▸ **SUPPLIED TEXT**
»»
Which reminds me of a Cornell University study that reported that the leading cause of teenage depression was breaking up with a boyfriend or girlfriend. And that the younger the teen was in this relationship, the more likely the breakup would lead to depression.

Teenage boys will often become aggressive with their parents or peers, seem more agitated around the house, and get into more trouble at home, at school, or with the law. Teenage girls will sometimes become preoccupied with themes of death or dying, and become decreasing concerned about how they look.

Suicidal thoughts are common in depressed teens. Some studies suggest that 50,000 teens attempt suicide each year, and 5,000 are successful. That would be 10%. Other studies suggest that the number is 15% of depressed teens ending their life via suicide.

By the way, another study notes that of all the teenagers that commit suicide each year, only seven percent were receiving mental health treatment at the time of their death, and 93% were not receiving any treatment for depression.
««
▸ **GIVEN RECORDS**
»»
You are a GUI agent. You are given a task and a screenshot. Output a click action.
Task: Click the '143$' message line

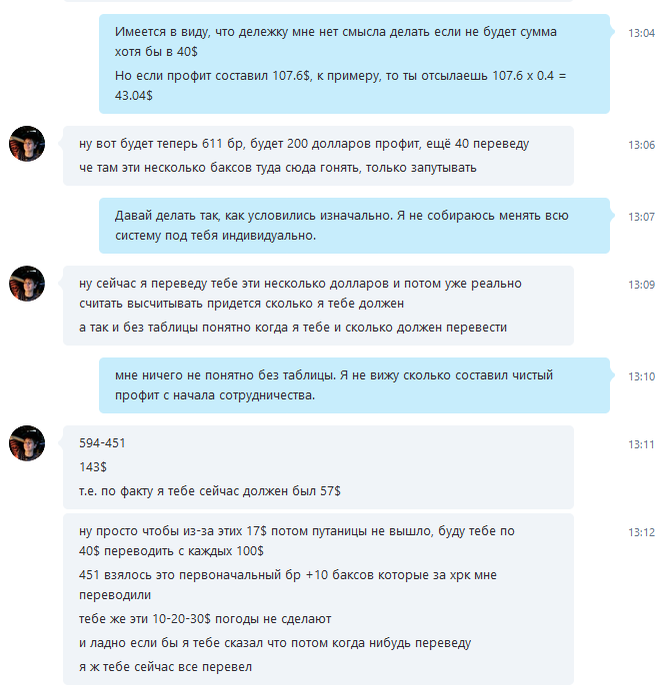(93, 467)
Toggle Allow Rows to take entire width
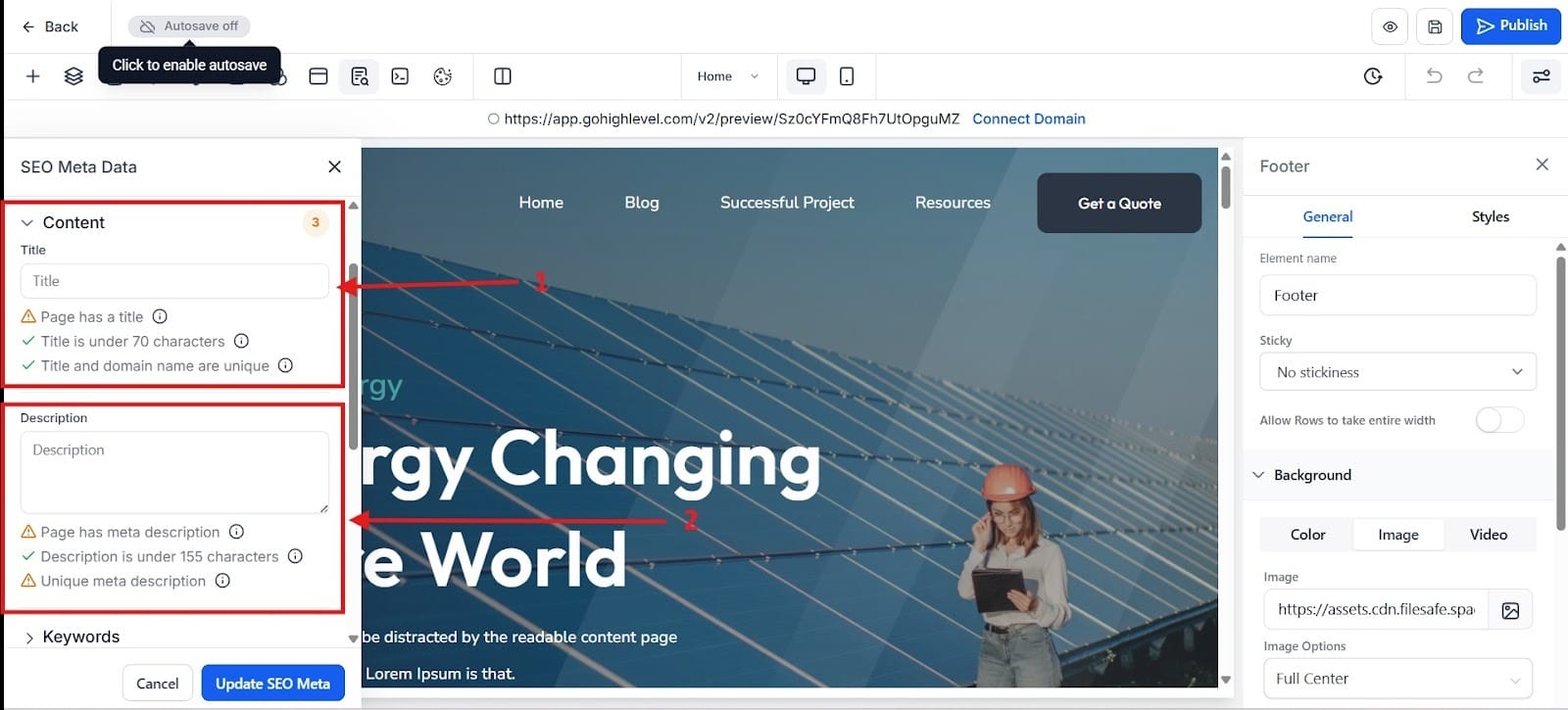Screen dimensions: 1568x710 1498,420
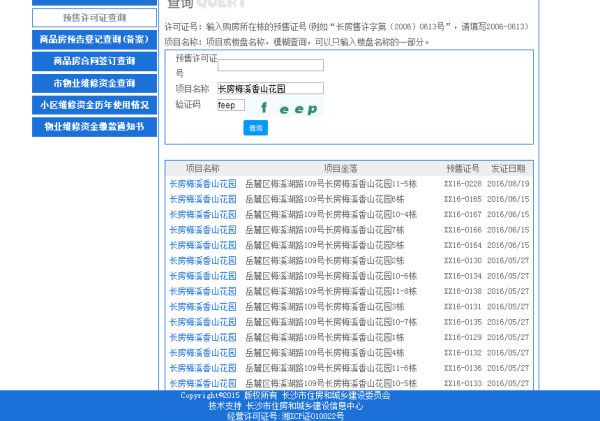Open 商品房预告登记查询(备案) menu item
The height and width of the screenshot is (421, 600).
click(x=94, y=39)
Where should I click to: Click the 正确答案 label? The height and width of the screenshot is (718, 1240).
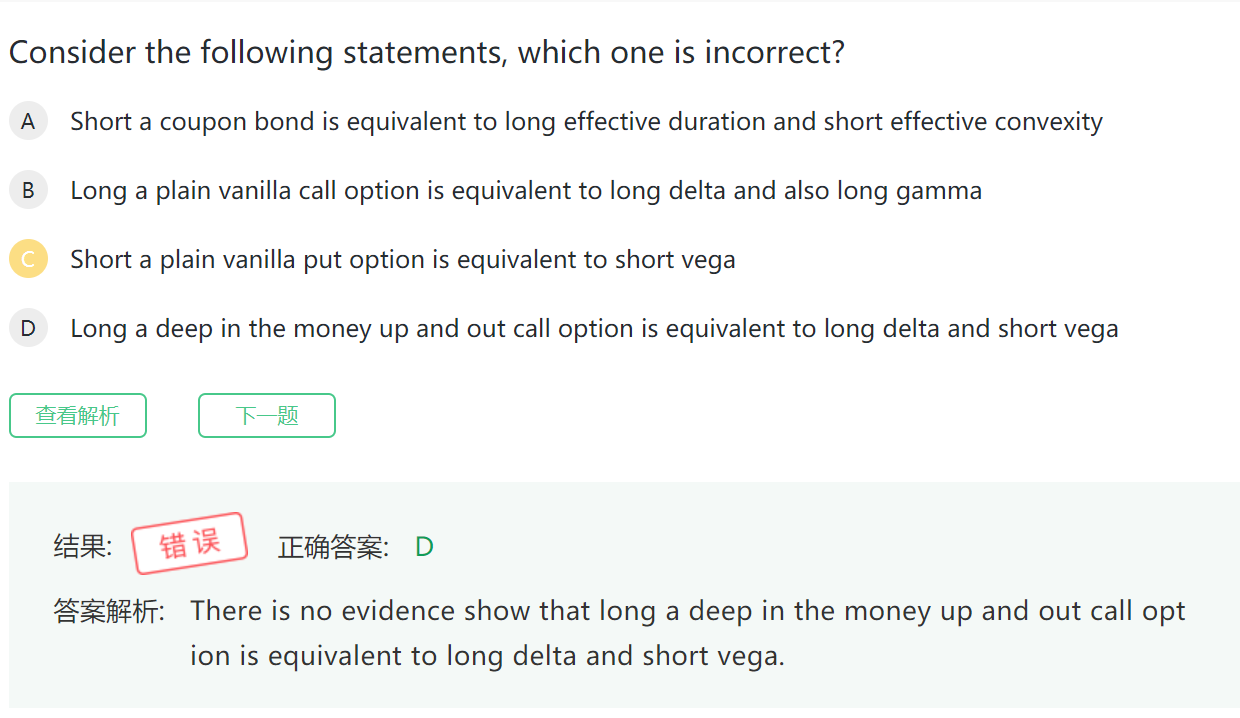pyautogui.click(x=333, y=547)
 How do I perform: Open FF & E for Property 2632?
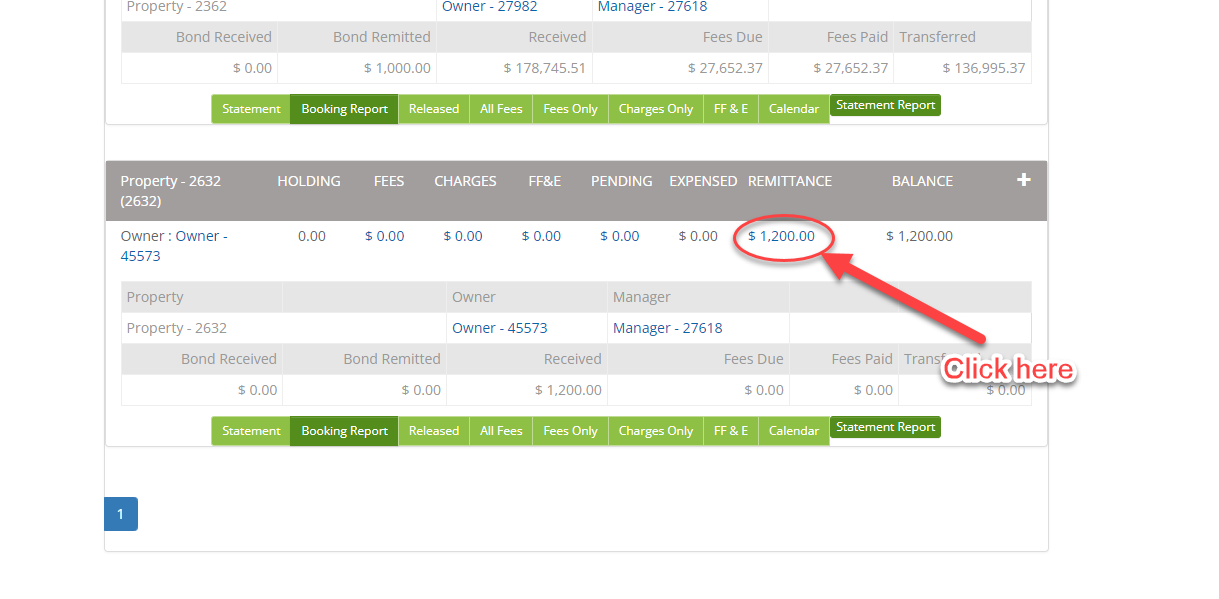coord(731,431)
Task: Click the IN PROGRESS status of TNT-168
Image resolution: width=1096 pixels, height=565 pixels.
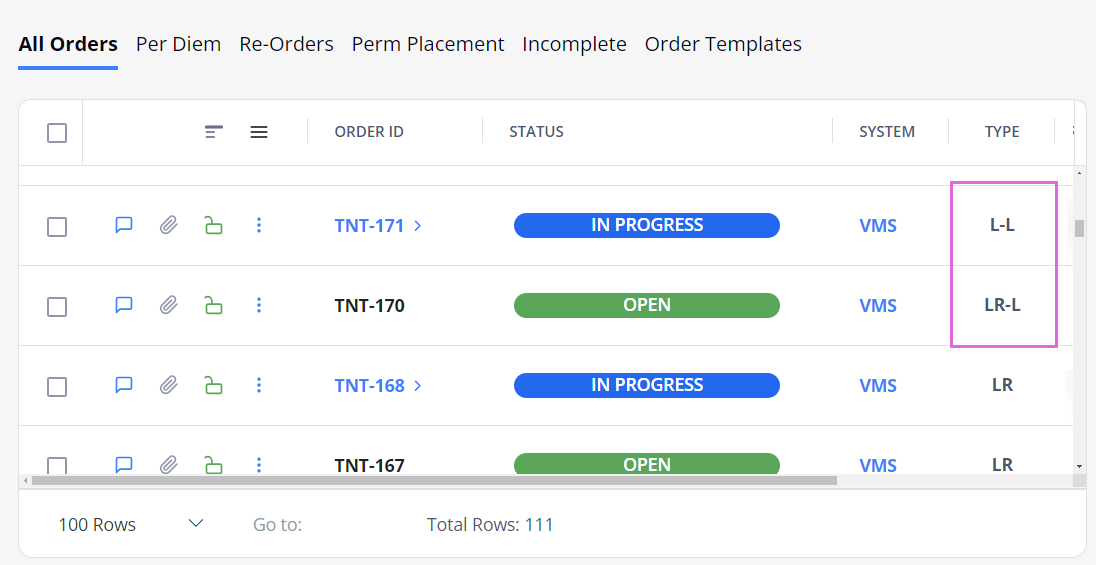Action: [647, 385]
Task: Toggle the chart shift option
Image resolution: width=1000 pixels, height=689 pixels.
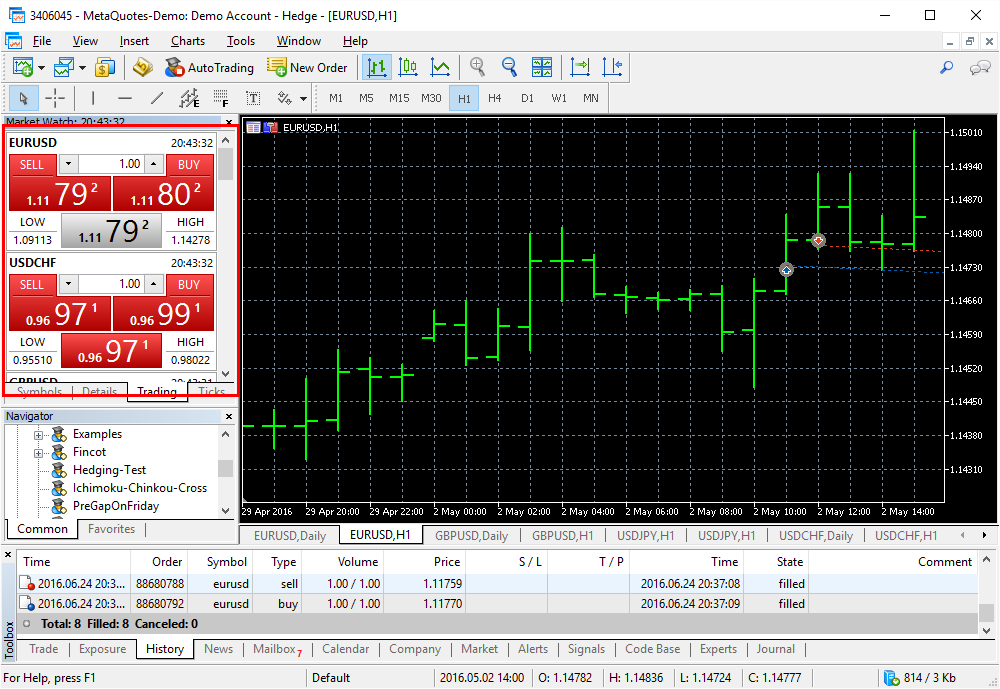Action: pos(612,68)
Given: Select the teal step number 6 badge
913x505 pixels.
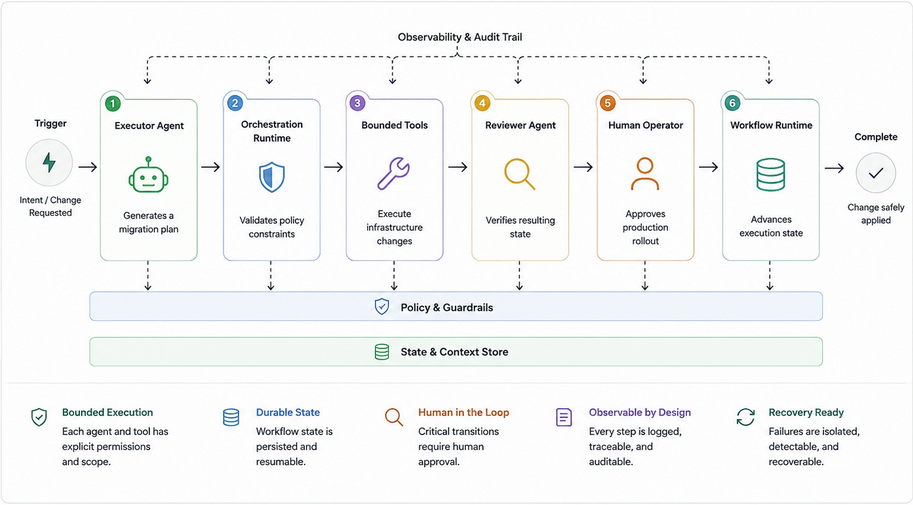Looking at the screenshot, I should (x=732, y=103).
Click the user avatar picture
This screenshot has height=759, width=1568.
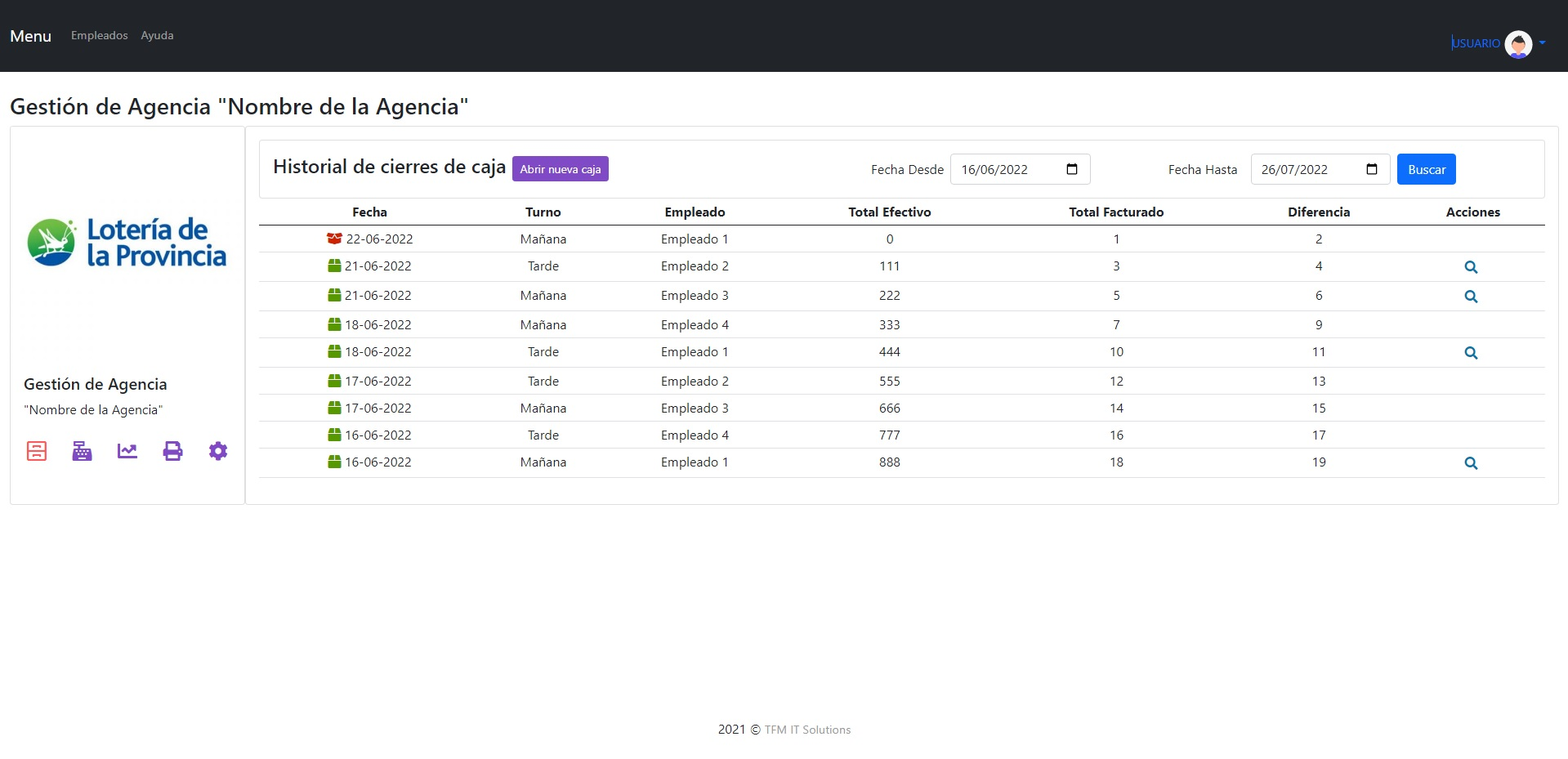tap(1518, 44)
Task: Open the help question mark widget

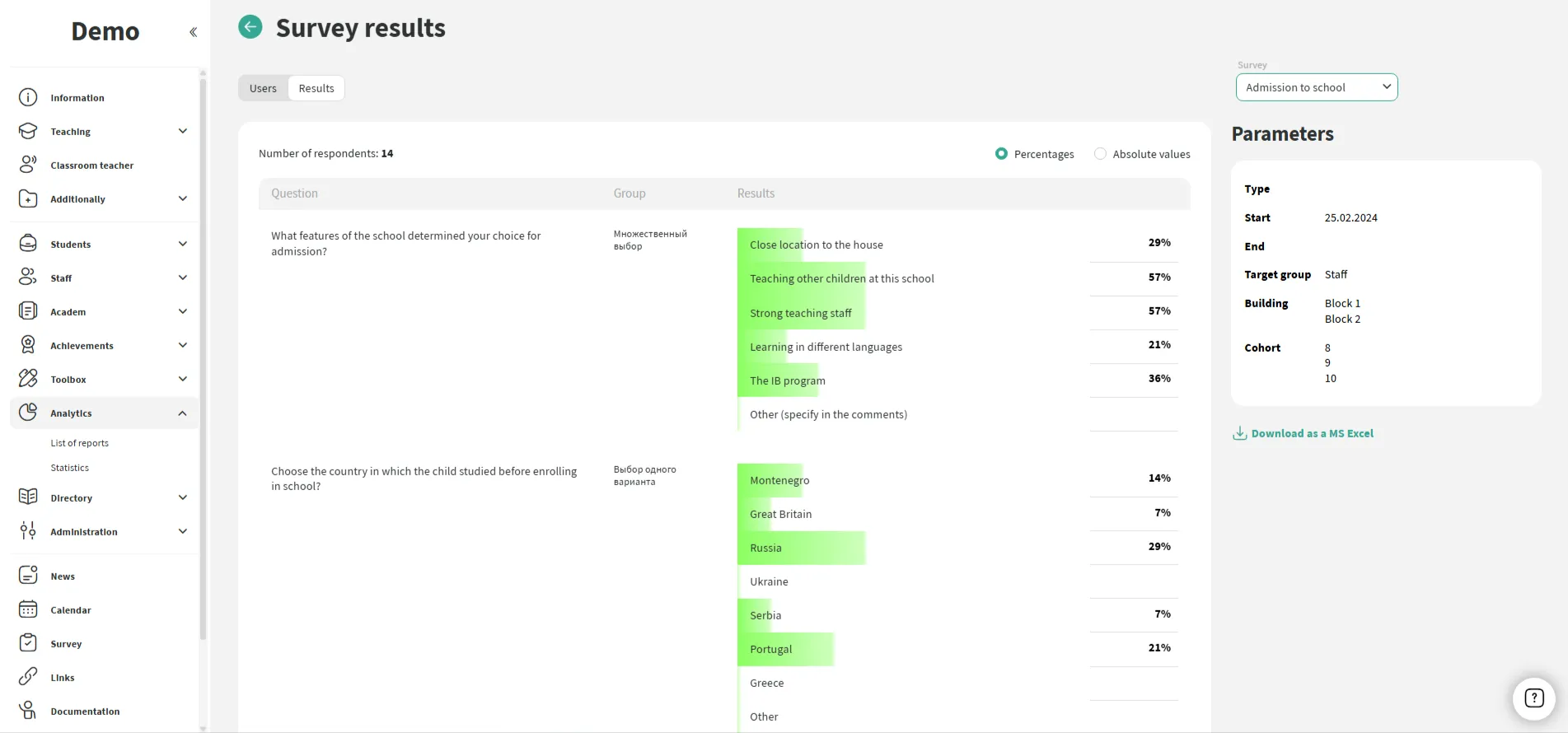Action: coord(1533,698)
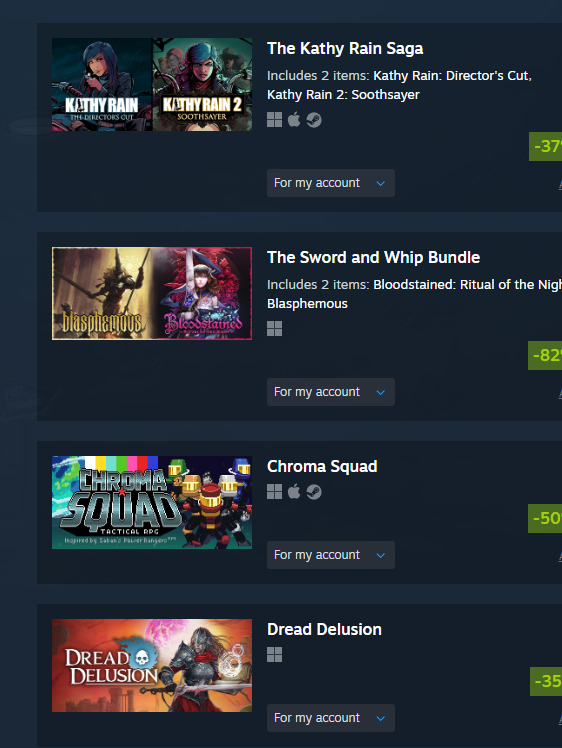Image resolution: width=562 pixels, height=748 pixels.
Task: Open 'For my account' dropdown for Chroma Squad
Action: coord(331,555)
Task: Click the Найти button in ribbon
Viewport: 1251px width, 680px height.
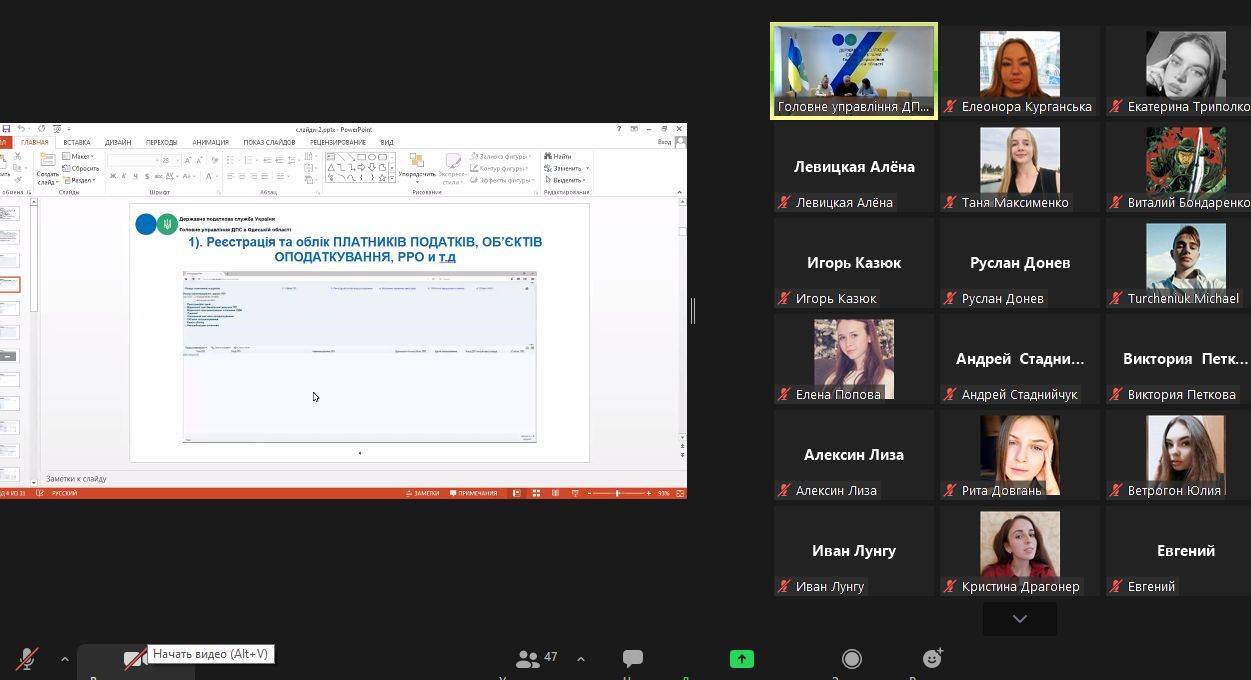Action: 558,156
««
▸ **WORK TASK**
Copy word for word the part of the passage on teen depression starting at "Which reminds me" and ending at "lead to depression.".

▸ **PROBLEM SOLUTION**
Which reminds me of a Cornell University study that reported that the leading cause of teenage depression was breaking up with a boyfriend or girlfriend. And that the younger the teen was in this relationship, the more likely the breakup would lead to depression.